Hibernate issuing individual insert statements, even though batch insert is enabled

In our Spring-data-JPA (2.1.0) using Hibernate 5.3.7, we are using following settings to enable the batch processing.

spring.jpa.properties.hibernate.jdbc.batch_size=15
spring.jpa.properties.hibernate.order_inserts=true
spring.jpa.properties.hibernate.order_updates=true
spring.jpa.properties.hibernate.jdbc.batch_versioned_data=true
spring.jpa.properties.hibernate.id.new_generator_mappings=false

and in our service,

List<T> entities = new ArrayList<>();
if(entities.size() % 500 == 0){

        repository.saveAll(entities);
        repository.flush();
        entities.clear()
}
entities.add(e);

So, the code is basically calling saveAll for every 500 records, and the batch_size is defined as 15. Does this difference have any impact on the way Hibernate behaves with respect to insertions?

But what I noticed is, I see individual insert statements 500 times, when flush is called. Is this expected behavior when hibernate.jdbc.batch_size is set?

How can I ensure that Hibernate is actually performing a batch insert if at all doing?

Also, does Hibernate provide any feature to issue an insert multi rows if Oracle database is used? I read, PostgreSQL supported with a setting on JDBC URL, but can this be achieved if Oracle is used instead, without using NativeQuery

Thanks

But what I noticed is, I see individual insert statements 500 times, when flush is called. Is this expected behavior when hibernate.jdbc.batch_size is set?

If you are logging SQL statements with Hibernate, you cannot tell if batching is used.

You need to use a tool like datasource-proxy or p6spy to see that JDBC batching is actually used. Check out this article for more details.

Also, does Hibernate provide any feature to issue an insert multi rows if Oracle database is used? I read, PostgreSQL supported with a setting on JDBC URL, but can this be achieved if Oracle is used instead, without using NativeQuery

PostgreSQL supports multi-row inserts via the reWriteBatchedInserts configuration property. However, that’s needed because, although you’re using a single database roundtrip, PostgreSQL processes each statement individually.

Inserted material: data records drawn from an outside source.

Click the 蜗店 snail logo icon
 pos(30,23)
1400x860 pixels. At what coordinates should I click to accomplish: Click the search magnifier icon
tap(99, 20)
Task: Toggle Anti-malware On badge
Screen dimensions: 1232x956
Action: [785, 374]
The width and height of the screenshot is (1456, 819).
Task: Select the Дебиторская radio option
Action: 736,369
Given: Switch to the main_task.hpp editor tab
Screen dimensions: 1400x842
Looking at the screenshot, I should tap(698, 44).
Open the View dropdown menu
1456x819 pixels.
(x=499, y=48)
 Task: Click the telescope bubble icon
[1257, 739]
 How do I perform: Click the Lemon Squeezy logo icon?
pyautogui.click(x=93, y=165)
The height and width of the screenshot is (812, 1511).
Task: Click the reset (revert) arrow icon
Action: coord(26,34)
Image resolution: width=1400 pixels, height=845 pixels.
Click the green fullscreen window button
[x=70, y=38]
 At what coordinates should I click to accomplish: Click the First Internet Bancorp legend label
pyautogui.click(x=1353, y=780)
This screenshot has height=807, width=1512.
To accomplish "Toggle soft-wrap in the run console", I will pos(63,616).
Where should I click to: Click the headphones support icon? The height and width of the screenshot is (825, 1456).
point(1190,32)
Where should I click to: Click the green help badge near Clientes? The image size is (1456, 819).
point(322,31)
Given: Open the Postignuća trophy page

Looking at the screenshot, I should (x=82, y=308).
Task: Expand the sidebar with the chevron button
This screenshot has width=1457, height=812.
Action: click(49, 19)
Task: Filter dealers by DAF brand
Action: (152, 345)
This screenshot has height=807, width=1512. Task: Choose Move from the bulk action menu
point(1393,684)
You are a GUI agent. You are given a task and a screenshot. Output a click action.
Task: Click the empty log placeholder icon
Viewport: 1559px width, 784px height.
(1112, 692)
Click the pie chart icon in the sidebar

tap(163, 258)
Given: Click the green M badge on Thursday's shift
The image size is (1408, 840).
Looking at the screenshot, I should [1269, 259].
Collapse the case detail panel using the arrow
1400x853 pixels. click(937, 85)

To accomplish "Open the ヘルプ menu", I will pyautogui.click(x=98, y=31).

Oracle might not require multi-row inserts, so just make sure you are using SEQUENCE identifiers as IDENTITY generators disable batched inserts as explained in this article.

More, the batch processing example can be optimized too. Instead of just clear-and-flush, you want to commit the DB transaction from time to time to avoid a long-running transaction:

for (int i = 0; i < entityCount; i++) {
	if (i > 0 && i % batchSize == 0) {
		entityTransaction.commit();
		entityTransaction.begin();

		entityManager.clear();
	}

	Post post = new Post(
		String.format("Post %d", i + 1)
	);
	 
	entityManager.persist(post);
}

Check out this article if you want to know the best way to do batch processing with JPA and Hibernate.

Thanks Vlad, I will refer to the links provided. Currently ID is defined as below

@Id
@Basic
@GeneratedValue(generator = "ENT_SEQ", strategy = GenerationType.SEQUENCE)
@SequenceGenerator(name = "ENT_SEQ", sequenceName = "ENT_SID_SEQ")
@Column(name = "ENT_SID")
protected int entSID;

CREATE SEQUENCE  "ENT_SID_SEQ"  MINVALUE 1 MAXVALUE 9999999999999999999999999999 INCREMENT BY 1 START WITH 1 NOCACHE  NOORDER  NOCYCLE  NOPARTITION ;

I hope my sequence def is correct.

“More, the batch processing example can be optimized too. Instead of just clear-and-flush, you want to commit the DB transaction from time to time to avoid a long-running transaction:”

Unfortunately, we can’t do that, as the requirement is to do all or nothing and each call requires us to persist several thousand of records. We need to persist all or nothing.

From the initial round of testing, we noticed around 15 - 20 secs to persist about 10K. Which seems to be high?

You need to profile the batch process and to break down the response time into call stack. Then, you will know for sure why it takes so much time and which component causes the slow processing.

I am sorry I am just trying to understand the rationale behind what you said. I understood what you said about long running transaction but many times we would want the batch to fail as a whole if it ever does right, so we can re-run it from the beginning?